Submitted August 18, 2008
Accepted December 9, 2008
Structure of the Notch1 negative regulatory region: Implications for normal activation and pathogenic signaling in T-ALL
Wendy R. Gordon, Monideepa Roy, Didem Vardar-Ulu, Megan Garfinkel, Marc R Mansour, Jon C Aster, and Stephen C Blacklow*
Department of Pathology, Brigham and Women's Hospital and Harvard Medical School, Boston, MA, United States
Department of Chemistry, Wellesley College, Wellesley, MA, United States
Department of Haematology, Cancer Institute, University College London, London, United Kingdom
* Corresponding author; email: sblacklow{at}rics.bwh.harvard.edu.
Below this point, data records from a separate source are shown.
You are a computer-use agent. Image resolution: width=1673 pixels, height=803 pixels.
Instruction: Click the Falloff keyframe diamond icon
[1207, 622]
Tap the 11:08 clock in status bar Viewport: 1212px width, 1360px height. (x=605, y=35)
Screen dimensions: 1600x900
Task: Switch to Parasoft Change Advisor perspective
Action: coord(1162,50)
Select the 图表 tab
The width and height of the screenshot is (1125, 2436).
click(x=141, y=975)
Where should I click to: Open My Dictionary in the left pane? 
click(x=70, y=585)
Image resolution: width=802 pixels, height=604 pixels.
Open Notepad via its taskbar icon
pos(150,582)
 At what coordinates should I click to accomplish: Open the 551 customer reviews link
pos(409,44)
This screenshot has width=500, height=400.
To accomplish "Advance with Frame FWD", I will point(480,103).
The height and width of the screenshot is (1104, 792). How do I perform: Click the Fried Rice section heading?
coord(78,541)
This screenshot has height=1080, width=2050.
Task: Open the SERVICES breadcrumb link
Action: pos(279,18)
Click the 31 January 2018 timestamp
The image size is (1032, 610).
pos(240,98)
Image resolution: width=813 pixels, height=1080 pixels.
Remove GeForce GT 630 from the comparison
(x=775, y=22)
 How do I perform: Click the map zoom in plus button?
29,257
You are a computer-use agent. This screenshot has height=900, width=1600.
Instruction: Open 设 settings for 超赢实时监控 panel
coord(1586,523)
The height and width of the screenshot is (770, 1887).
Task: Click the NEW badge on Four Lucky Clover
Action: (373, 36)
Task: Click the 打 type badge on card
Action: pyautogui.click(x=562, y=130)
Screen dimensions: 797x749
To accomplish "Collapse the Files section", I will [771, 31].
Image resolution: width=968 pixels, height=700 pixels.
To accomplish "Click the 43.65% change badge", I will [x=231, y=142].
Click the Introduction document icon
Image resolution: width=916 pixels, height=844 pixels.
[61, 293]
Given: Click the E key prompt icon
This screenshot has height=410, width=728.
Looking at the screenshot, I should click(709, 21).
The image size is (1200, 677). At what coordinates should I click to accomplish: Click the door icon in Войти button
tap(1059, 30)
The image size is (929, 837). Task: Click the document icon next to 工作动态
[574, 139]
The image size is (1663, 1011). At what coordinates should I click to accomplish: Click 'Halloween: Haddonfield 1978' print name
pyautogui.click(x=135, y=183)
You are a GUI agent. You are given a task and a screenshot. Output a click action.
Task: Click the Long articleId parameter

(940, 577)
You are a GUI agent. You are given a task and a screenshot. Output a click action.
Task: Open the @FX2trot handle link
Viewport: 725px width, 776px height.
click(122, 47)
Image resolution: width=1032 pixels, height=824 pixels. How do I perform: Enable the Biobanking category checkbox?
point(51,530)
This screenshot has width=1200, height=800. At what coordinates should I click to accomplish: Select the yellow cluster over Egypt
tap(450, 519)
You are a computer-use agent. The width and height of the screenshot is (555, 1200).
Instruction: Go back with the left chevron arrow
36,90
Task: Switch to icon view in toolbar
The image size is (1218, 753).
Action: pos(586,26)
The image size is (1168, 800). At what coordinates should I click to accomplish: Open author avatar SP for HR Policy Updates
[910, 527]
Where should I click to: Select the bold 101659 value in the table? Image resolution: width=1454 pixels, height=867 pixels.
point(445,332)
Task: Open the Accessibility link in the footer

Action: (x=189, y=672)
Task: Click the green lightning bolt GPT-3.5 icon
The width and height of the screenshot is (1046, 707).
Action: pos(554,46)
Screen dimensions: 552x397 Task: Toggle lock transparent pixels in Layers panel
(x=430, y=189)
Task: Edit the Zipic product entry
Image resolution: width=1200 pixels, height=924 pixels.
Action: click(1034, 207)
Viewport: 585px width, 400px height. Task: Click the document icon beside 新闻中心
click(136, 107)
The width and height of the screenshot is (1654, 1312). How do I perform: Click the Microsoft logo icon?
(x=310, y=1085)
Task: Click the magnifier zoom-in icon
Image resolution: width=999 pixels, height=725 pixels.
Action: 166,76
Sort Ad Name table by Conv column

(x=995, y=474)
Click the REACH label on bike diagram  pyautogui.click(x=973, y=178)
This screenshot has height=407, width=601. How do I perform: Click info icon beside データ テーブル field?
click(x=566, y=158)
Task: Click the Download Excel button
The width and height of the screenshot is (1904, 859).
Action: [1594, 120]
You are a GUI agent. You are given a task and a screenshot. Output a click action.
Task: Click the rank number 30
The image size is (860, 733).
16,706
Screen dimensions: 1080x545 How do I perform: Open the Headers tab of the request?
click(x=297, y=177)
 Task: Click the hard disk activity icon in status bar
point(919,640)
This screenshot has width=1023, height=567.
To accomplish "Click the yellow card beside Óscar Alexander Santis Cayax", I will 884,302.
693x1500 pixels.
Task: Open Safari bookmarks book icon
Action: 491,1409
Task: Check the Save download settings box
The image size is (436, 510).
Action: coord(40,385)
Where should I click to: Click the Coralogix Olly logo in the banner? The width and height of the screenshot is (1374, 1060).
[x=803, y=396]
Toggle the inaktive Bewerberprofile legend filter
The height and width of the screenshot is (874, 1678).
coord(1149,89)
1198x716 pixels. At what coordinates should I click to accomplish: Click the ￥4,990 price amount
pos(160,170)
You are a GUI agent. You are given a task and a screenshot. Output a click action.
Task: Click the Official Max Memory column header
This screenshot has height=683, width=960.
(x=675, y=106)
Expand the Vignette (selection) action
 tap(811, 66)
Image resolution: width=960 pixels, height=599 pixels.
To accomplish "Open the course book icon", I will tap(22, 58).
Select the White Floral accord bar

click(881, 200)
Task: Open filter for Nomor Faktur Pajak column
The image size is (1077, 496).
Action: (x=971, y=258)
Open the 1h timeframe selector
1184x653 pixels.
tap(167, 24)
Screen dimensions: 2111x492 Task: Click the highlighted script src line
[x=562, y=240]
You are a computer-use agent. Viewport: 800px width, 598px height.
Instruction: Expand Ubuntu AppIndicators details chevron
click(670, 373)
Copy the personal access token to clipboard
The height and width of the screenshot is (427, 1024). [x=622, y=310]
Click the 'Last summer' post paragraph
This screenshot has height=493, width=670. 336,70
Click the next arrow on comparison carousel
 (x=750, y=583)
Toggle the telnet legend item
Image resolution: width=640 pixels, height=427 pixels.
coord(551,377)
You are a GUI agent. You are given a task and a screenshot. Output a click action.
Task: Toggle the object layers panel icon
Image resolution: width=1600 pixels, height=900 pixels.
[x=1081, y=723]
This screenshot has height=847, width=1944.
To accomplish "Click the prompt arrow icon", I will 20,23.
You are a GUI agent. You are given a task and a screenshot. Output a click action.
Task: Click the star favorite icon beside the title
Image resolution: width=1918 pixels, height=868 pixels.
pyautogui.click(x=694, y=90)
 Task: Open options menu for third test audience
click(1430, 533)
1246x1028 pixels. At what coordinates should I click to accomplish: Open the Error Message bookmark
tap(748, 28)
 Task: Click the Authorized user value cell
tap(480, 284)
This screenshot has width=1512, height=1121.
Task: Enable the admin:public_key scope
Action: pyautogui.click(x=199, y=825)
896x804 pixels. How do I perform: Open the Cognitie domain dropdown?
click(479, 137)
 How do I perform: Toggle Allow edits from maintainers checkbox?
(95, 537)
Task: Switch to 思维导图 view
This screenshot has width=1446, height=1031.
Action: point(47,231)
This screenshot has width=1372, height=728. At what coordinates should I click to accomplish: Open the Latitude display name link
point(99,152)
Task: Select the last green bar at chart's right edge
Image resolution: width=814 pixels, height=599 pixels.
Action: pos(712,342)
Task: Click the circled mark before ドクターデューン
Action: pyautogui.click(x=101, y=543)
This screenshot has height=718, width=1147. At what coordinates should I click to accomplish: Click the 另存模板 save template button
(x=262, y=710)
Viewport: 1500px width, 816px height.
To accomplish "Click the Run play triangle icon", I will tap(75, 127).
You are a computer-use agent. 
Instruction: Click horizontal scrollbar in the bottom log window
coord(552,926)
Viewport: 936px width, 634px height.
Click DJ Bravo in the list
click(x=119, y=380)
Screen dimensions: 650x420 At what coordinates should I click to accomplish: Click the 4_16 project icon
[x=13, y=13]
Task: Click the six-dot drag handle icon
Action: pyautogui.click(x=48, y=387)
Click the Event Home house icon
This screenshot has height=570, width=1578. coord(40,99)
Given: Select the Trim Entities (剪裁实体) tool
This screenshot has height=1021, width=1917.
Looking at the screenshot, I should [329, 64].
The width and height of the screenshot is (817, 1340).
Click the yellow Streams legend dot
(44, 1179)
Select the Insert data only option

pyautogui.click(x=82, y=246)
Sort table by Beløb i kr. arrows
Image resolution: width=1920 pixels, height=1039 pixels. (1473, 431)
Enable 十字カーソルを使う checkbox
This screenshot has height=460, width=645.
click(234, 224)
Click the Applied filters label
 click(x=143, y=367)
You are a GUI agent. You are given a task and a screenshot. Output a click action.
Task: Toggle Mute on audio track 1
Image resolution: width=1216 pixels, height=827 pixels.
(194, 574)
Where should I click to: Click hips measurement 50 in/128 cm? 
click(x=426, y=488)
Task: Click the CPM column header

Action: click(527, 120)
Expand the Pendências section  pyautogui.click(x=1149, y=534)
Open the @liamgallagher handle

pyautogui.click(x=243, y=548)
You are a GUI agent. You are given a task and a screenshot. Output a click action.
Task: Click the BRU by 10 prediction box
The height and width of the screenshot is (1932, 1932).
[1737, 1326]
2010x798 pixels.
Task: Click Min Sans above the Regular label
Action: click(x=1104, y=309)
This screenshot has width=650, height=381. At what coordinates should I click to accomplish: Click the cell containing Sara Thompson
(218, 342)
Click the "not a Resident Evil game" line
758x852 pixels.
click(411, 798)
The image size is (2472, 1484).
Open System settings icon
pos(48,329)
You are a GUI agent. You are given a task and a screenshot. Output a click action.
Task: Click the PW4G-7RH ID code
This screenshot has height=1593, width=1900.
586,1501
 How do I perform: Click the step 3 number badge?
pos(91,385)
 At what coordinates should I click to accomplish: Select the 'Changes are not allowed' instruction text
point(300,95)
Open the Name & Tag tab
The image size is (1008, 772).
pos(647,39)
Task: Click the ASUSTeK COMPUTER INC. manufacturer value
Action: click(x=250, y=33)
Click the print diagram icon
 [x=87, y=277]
Proteolytic resistance of Notch prior to ligand binding depends on the structural integrity of a negative regulatory region (NRR) of the receptor that immediately precedes the transmembrane segment. The NRR includes the three Lin12/Notch repeats and the juxtamembrane heterodimerization domain, the region of Notch1 most frequently mutated in T cell acute lymphocytic leukemia. Here, we report the X-ray structure of the Notch1 NRR in its autoinhibited conformation. A key feature of the Notch1 structure that maintains its closed conformation is a conserved hydrophobic plug that sterically occludes the metalloprotease cleavage site. Crystal packing interactions involving a highly conserved, exposed face on the third Lin12/Notch repeat suggest that this site may normally be engaged in inter- or intra-molecular protein-protein interactions. The majority of known T-ALL-associated point mutations map to residues in the hydrophobic interior of the Notch1 NRR. A novel mutation (H1545P), which alters a residue at the crystal-packing interface, leads to ligand-independent increases in signaling in reporter gene assays despite only mild destabilization of the NRR, suggesting that it releases the autoinhibitory clamp on the heterodimerization domain imposed by the Lin12/Notch repeats. The Notch1 NRR structure should facilitate a search for antibodies or compounds that stabilize the autoinhibited conformation.